By prioritizing the mental well-being of our employees, we create an environment where they can thrive and contribute their best. This helps us deliver exceptional products and services. Amazon supports mental health by providing access to resources and support services. All U.S. employees and household members are eligible to receive five free counseling sessions, per issue every year, via Amazon’s Global Employee Assistance Program (EAP), Resources for Living. Employees can also access mental health care 24/7 through a partnership with the app Twill—a digital, self-guided mental health program. Amazon also partners with Brightline, a leading provider in virtual mental health support for children and teens.
Solution overview
SageMaker Canvas brings together a broad set of capabilities to help data professionals prepare, build, train, and deploy ML models without writing any code. SageMaker Data Wrangler has also been integrated into SageMaker Canvas, reducing the time it takes to import, prepare, transform, featurize, and analyze data. In a single visual interface, you can complete each step of a data preparation workflow: data selection, cleansing, exploration, visualization, and processing. Custom Spark commands can also expand the over 300 built-in data transformations. The built-in Data Quality and Insights report guides you in performing appropriate data cleansing, verifying data quality, and detecting anomalies such as duplicate rows and target leakage. Other analyses are also available to help you visualize and understand your data.
In this post, we try to understand the factors contributing to the mental health of an employee in the tech industry in a systematic manner. We begin by understanding the feature columns, presented in the following table.
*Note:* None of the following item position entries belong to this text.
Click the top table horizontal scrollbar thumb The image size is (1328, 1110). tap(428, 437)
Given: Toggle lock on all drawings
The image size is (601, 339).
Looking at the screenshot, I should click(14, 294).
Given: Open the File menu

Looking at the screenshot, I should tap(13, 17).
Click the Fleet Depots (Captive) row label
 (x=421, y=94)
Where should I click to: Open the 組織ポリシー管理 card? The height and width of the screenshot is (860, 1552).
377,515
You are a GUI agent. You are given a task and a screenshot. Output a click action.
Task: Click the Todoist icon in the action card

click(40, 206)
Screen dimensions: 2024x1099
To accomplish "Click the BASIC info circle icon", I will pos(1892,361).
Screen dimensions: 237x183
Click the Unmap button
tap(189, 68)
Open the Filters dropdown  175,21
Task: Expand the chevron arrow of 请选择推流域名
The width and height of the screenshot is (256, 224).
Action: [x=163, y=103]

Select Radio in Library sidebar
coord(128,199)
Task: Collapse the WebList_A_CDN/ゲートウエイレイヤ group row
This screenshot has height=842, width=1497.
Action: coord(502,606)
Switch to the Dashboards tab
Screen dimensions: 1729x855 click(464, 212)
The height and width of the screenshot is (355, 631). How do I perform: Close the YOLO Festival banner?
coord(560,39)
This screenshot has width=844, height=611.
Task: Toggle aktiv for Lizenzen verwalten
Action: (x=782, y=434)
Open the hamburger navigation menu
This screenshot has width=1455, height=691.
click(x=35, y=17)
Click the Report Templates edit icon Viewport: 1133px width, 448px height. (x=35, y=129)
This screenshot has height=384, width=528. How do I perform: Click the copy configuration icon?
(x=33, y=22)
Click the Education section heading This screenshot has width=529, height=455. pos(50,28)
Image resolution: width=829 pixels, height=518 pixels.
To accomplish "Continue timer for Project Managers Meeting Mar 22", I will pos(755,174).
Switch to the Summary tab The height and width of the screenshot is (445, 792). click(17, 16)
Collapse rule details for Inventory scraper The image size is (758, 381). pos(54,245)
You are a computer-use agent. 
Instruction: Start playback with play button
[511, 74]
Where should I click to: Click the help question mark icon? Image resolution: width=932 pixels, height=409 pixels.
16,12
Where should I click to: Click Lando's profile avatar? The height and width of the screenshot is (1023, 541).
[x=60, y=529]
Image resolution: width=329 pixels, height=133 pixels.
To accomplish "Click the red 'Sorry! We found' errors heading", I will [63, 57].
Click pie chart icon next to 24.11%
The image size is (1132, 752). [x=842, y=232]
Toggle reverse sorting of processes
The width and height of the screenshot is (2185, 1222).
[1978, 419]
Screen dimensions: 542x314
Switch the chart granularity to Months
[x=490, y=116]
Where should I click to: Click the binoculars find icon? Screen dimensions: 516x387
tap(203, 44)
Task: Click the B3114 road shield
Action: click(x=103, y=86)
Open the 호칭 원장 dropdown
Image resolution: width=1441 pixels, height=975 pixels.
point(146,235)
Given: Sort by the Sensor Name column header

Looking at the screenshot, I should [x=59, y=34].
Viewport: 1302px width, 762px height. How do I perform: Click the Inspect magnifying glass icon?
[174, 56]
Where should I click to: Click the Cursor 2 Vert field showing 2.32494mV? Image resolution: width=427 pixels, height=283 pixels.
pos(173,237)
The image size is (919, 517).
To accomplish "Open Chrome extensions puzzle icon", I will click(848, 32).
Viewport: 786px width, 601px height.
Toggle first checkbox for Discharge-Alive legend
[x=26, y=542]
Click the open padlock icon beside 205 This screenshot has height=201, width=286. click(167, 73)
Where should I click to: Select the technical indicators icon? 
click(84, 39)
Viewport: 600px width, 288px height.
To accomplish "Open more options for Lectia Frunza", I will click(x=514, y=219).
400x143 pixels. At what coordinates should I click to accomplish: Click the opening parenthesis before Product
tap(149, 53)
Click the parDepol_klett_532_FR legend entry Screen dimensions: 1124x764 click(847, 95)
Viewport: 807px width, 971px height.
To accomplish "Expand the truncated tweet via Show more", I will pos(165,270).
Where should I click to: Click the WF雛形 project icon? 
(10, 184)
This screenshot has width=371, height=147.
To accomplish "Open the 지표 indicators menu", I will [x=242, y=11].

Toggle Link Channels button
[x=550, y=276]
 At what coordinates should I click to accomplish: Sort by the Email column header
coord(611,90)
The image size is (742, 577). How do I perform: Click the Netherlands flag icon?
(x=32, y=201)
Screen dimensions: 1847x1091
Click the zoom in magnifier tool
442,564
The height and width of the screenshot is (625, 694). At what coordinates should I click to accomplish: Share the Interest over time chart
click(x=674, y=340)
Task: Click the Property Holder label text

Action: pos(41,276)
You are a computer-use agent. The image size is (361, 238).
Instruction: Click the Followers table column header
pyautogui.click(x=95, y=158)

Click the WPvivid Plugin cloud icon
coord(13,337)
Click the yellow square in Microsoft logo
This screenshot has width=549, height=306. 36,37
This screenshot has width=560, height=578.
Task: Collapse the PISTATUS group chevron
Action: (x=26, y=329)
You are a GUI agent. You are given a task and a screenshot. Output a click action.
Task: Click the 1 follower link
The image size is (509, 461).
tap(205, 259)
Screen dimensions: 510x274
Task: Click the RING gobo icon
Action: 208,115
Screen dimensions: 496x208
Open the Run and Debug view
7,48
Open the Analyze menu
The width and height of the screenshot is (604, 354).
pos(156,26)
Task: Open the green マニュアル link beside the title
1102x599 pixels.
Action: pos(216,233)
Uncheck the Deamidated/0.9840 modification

Survey Attribute | Survey Attribute Description |
Timestamp | Timestamp when survey was taken |
Age | Age of person taking survey |
Gender | Gender of person taking survey |
Country | Country of person taking survey |
state | If you live in the United States, which state or territory do you live in? |
self_employed | Are you self-employed? |
family_history | Do you have a family history of mental illness? |
treatment | Have you sought treatment for a mental health condition? |
work_interfere | If you have a mental health condition, do you feel that it interferes with your work? |
no_employees | How many employees does your company or organization have? |
remote_work | Do you work remotely (outside of an office) at least 50% of the time? |
tech_company | Is your employer primarily a tech company/organization? |
benefits | Does your employer provide mental health benefits? |
care_options | Do you know the options for mental health care your employer provides? |
wellness_program | Has your employer ever discussed mental health as part of an employee wellness program? |
seek_help | Does your employer provide resources to learn more about mental health issues and how to seek help? |
anonymity | Is your anonymity protected if you choose to take advantage of mental health or substance abuse treatment resources? |
leave | How easy is it for you to take medical leave for a mental health condition? |
mentalhealthconsequence | Do you think that discussing a mental health issue with your employer would have negative consequences? |
physhealthconsequence | Do you think that discussing a physical health issue with your employer would have negative consequences? |
coworkers | Would you be willing to discuss a mental health issue with your coworkers? |
physhealthinterview | Would you bring up a physical health issue with a potential employer in an interview? |
mentalvsphysical | Do you feel that your employer takes mental health as seriously as physical health? |
obs_consequence | Have you heard of or observed negative consequences for coworkers with mental health conditions in your workplace? |
comments | Any additional notes or comments |
Prerequisites
You should complete the following prerequisites before building this model:
- Have access to an AWS account
- Set up a SageMaker domain
- Download the sample dataset
Log in to SageMaker Canvas
When the initial setup is complete, you can access SageMaker Canvas with any of the following methods, depending on your environment’s setup:
- On the SageMaker console, choose Canvas in the navigation pane. Choose your user from the dropdown menu and launch the SageMaker Canvas application.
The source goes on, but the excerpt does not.